Not all workday breaks are created equally, new research finds.
Different aspects of your breaks — the time they are taken, how long they last and what they're used for — all help determine how beneficial a workday breather is, according to a Baylor University study.
For the study, researchers surveyed 95 employees over a five-day workweek about the breaks they took. For the research, breaks were defined as any period of time, formal or informal, during the workday in which work-relevant tasks are not required or expected. This includes breaks for lunch, coffee, checking personal email or socializing with co-workers. This did not include bathroom breaks.
"What we found was that a better workday break was not composed of many of the things we believed," Emily Hunter, one of the study's authors and an associate professor of management at Baylor University, said in a statement.
The findings about when to take your break may surprise you. Even though workers may feel they are more in need of a break in the afternoon, the morning is actually the best time to step away from work tasks, the study's authors said. Typically, employees work straight through the morning and then take a lunch-hour or midafternoon break. But taking a breather earlier in the day does a better job of replenishing energy, concentration and motivation, the research showed. [What Work-Life Balance? Workers Say They Never Get a Break ]
"We found that when more hours had elapsed since the beginning of the work shift, fewer resources and more symptoms of poor health were reported after a break," the study's authors wrote. "Therefore, breaks later in the day seem to be less effective."
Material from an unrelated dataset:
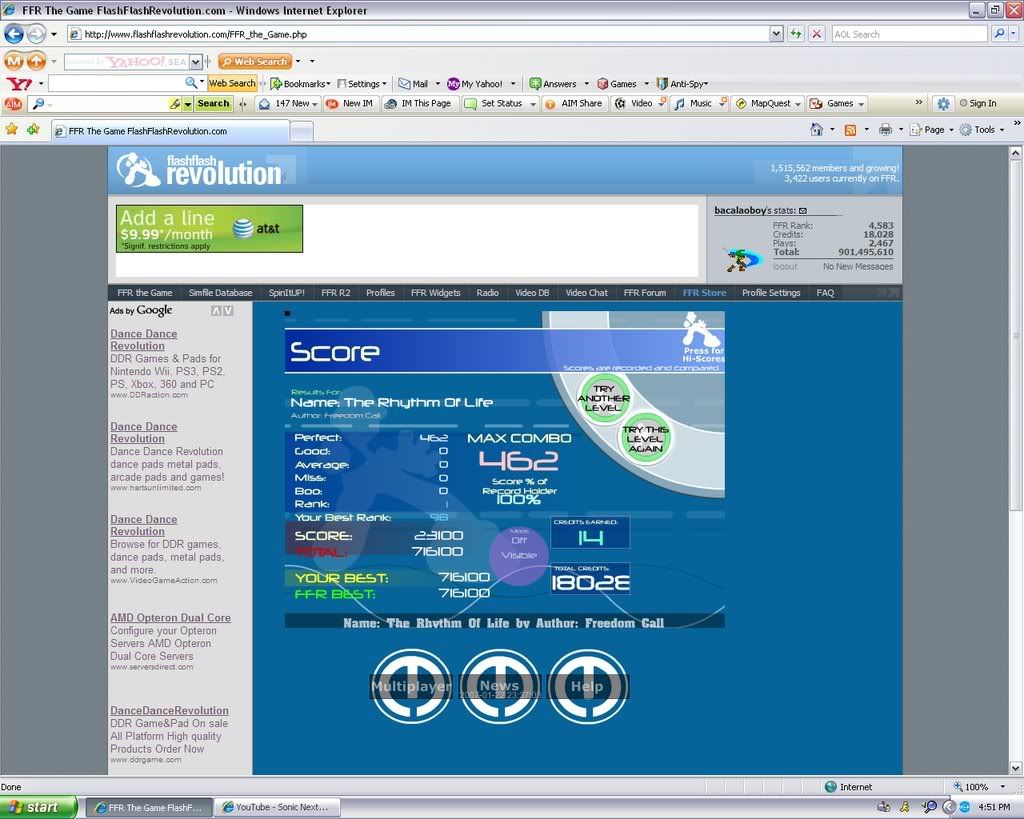Click the FFR Press for Hi-Scores icon

tap(702, 335)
While employees may prefer to save up their break time and take one long respite, taking frequent short breaks is more beneficial, the research showed. The study's authors said regular short breaks were associated with higher energy, concentration and motivation.
"Unlike your cellphone, which popular wisdom tells us should be depleted to zero percent before you charge it fully to 100 percent, people instead need to charge more frequently throughout the day," Hunter said.
Not all breaks have to be complete getaways from work that needs to be done, the research found. Hunter said there is no evidence to prove that doing non-work-related activities, as opposed to work-related tasks, makes for a more valuable break.
The best break activities are things employees choose to do and things they like to do, which can include work-related activities, she said
"Finding something on your break that you prefer to do — something that's not given to you or assigned to you — are the kinds of activities that are going to make your breaks much more restful, provide better recovery and help you come back to work stronger," Hunter said.
In the end, it's not just your energy levels that can benefit from taking better breaks, the study's authors said. Employees who take beneficial breaks experience fewer headaches, and less eyestrain and lower-back pain, the authors said. In addition, these employees also reported greater job satisfaction and less job burnout, the research found.
The study, which was recently published in the Journal of Applied Psychology, was co-authored by Cindy Wu, an associate professor of management in Baylor University's Hankamer School of Business.